Princeton-CDH / mep-django

Shakespeare and Company Project - Python/Django web application
https://shakespeareandco.princeton.edu
Apache License 2.0
5 stars 1 forks source link

As an admin, I want items updated with matching OCLC work URI, best match edition URI, genre, and subjects so that I can include information from OCLC so users will know more about the books. #291

Closed rlskoeser closed 5 years ago

rlskoeser commented 5 years ago

Notes for testing

dev notes

rlskoeser commented 5 years ago

Re-estimating to a 5; I think we didn't account for the complexity of handling the subjects. I decided to implement as a many-to-many with a new model, but even without that would have had to resolve the subject URIs to get a useful human-readable label for them.

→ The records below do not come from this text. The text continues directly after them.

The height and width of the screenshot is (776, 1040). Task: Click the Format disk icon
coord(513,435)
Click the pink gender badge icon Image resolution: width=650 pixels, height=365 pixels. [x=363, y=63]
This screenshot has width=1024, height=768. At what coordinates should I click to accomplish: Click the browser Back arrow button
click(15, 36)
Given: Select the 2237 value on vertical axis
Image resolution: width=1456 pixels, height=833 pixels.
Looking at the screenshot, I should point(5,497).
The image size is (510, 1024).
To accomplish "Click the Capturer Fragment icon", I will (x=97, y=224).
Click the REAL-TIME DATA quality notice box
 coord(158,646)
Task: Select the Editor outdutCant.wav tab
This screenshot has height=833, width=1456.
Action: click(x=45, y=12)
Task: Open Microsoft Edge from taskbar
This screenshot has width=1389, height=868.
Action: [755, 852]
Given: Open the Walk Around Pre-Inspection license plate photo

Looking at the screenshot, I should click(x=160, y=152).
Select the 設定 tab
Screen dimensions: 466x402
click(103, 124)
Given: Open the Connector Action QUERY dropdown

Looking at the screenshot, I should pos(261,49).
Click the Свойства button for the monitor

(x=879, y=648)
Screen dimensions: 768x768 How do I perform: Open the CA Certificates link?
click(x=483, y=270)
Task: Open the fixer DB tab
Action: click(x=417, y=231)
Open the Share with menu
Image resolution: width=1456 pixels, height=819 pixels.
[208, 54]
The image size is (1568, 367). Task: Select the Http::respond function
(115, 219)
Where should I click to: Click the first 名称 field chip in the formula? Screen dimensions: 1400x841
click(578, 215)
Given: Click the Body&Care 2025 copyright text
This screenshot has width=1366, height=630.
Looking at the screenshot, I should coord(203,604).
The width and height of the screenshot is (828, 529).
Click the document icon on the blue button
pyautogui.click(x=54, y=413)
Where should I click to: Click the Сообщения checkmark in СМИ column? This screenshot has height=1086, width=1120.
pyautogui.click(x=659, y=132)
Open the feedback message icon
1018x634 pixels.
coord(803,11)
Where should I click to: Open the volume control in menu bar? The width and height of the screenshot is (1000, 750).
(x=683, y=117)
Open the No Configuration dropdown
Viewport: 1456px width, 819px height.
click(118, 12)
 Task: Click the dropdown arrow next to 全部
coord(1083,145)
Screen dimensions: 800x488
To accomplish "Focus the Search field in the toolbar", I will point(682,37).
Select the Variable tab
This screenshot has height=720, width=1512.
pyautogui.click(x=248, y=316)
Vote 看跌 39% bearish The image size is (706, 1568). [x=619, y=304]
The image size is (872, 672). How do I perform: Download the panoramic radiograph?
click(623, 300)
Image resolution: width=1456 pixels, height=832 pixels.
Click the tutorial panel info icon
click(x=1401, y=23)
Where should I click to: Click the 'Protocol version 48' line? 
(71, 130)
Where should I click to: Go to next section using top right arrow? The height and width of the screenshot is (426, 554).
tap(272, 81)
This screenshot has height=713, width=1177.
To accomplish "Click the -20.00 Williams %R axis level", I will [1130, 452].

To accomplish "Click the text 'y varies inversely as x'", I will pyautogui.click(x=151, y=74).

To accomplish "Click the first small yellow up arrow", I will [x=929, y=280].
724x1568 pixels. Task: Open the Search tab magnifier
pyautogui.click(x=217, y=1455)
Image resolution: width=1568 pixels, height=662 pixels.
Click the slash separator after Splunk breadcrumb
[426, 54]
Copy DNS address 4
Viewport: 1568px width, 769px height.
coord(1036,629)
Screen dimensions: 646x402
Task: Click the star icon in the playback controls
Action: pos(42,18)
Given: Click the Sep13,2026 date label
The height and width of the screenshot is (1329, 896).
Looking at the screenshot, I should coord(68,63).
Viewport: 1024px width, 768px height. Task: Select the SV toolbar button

clmahoney commented 5 years ago
rlskoeser commented 5 years ago

Based on the additional refinements, upgrading from 5pts to 8

rlskoeser commented 5 years ago

@clmahoney I've updated the script based on feedback from you and @jkotin and have re-run it on the test site (I copied over a fresh set of production data and then ran the new version of the script). It's now requesting english language and not electronic editions when it does the OCLC search, but I haven't looked closely to see how much of a difference that's making.

@clmahoney I updated the testing notes to try to indicate what I think you've already signed off on (from your last comment) and added the new things I think you should check.

Here's the summary output from the first time I ran the script:

Processed 7040 items, updated 5331, no matches for 1698

I ran it again to help you test that it's no longer re-checking things that have been previously searched and flagged as no match, here's the output:

Processed 15 items, updated 15, no matches for 0

There were a handful of OCLC data loading errors on the first run that I'm not currently reporting; those were the 15 that it processed on the second one.)

rlskoeser commented 5 years ago

It's not strictly part of this story, so I didn't add it to the testing checklist, but feel free to try: you can go to the list of genres or the list of subjects and remove one that you don't want - removing it will remove it from any books it was associated with, without having to edit all those books individually.

clmahoney commented 5 years ago
rlskoeser commented 5 years ago

@clmahoney I'm not sure that it's possible to completely fix the non-english results or completely exclude ebooks. Can you tell if the results are better?